Technical Abstract: Both metabolomic and genomic approaches are valuable for risk analysis, however typical approaches evaluating differences in means do not model the changes well. Gene polymorphisms that alter function would appear as distinct populations, or metabotypes, from the predominant one, in which case risk is revealed as changed mixing proportions between control and case samples. Here we validate a model accounting for mixed populations using biomarkers of fatty acid metabolism derived from a case/control study of acute coronary syndrome subjects in which both metabolomic and genomic approaches have been used previously. We first used simulated data to show improved power and sensitivity in the approach compared to classic approaches. We then used the metabolic biomarkers to test for evidence of distinct metabotypes and different proportions among cases and controls. In simulation, our model outperformed all other approaches including Mann-Whitney, t-tests, and 'R'. Using real data, we found distinct metabotypes of six of the seven activities tested, and different mixing proportions in five of the six activity biomarkers: D9D, ELOVL6, ELOVL5, FADS1, and Sprecher pathway chain shortening (SCS).
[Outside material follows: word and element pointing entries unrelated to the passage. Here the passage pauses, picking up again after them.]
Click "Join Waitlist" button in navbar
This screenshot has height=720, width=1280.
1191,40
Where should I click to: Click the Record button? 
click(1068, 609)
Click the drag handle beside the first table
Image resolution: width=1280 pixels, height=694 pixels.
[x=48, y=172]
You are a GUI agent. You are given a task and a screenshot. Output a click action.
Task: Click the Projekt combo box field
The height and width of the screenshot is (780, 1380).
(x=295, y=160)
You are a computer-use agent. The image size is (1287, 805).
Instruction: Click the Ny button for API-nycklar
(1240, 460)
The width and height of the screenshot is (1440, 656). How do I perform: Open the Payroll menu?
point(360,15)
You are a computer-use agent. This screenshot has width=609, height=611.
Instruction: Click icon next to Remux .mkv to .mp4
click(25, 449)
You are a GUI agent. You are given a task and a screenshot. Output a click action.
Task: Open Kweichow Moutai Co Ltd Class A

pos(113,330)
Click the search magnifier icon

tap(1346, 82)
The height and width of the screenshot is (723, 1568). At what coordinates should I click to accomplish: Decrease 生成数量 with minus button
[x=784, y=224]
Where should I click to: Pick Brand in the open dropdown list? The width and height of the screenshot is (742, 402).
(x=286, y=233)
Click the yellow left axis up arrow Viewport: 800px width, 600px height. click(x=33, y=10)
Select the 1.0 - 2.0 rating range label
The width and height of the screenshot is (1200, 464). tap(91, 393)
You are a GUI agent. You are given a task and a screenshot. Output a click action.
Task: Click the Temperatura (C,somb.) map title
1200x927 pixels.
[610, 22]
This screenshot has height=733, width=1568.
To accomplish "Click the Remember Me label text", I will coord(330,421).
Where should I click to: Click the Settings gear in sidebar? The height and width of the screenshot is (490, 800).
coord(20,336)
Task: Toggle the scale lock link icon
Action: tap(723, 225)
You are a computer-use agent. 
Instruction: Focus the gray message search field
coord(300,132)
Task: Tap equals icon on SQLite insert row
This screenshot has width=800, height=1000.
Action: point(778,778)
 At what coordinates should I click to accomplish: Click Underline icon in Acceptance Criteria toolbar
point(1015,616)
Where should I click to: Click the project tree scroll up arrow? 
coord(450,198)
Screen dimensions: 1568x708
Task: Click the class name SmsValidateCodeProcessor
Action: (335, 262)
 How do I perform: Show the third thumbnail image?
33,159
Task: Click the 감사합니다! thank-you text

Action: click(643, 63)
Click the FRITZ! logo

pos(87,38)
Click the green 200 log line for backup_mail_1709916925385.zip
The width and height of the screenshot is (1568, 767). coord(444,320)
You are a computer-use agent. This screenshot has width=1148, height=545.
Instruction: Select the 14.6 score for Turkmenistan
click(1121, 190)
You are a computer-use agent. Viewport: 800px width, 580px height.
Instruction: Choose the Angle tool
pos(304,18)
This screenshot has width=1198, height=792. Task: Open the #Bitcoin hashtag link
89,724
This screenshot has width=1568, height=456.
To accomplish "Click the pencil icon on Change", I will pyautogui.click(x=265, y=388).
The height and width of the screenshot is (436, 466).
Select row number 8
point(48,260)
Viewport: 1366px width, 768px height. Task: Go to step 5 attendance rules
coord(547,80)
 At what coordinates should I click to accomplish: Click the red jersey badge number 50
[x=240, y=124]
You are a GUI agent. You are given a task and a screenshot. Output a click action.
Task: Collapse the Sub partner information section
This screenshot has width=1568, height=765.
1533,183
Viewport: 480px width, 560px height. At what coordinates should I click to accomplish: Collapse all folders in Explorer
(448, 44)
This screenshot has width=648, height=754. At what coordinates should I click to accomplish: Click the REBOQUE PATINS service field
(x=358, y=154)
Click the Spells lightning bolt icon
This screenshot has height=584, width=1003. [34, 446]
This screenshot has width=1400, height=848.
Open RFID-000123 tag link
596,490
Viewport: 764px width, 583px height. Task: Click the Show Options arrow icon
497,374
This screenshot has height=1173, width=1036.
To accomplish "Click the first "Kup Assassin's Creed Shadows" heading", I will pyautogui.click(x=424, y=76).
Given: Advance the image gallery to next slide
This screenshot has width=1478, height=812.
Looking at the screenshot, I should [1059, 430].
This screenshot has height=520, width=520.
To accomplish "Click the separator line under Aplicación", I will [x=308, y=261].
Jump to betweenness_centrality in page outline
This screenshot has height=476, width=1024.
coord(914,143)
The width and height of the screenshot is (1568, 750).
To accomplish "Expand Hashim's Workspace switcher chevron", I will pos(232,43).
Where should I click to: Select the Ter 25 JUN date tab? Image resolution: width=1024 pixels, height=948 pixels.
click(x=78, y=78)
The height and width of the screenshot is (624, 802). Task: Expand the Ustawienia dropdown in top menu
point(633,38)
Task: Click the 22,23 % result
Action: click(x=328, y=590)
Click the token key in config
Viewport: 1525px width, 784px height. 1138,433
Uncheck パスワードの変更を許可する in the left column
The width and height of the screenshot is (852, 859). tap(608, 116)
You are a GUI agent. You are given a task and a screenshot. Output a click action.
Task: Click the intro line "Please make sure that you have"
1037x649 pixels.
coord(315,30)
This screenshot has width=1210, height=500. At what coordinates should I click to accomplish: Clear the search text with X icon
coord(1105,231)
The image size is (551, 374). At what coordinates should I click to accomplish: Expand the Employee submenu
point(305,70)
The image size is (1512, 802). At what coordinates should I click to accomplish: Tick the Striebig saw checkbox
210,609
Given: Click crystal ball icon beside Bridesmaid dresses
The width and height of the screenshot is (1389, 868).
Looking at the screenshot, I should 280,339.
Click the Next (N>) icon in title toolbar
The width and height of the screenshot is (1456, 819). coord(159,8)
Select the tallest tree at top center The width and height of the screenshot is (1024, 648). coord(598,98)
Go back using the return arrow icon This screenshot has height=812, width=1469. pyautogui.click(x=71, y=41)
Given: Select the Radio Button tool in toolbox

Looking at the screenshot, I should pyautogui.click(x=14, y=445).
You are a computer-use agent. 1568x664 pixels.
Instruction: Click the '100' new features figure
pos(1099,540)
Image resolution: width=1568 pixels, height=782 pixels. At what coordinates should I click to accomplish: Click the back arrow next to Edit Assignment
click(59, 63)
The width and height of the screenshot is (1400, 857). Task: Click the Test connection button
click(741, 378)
High activity metabotypes of non-essential fatty acids and SCS decreased odds for acute coronary syndrome (ACS), however high activity metabotypes of 20-carbon fatty acid synthesis increased odds. Our study validates an approach that accounts for both metabolomic and genomic theory by demonstrating improved sensitivity and specificity, better performance in real world data, and more straight forward interpretability.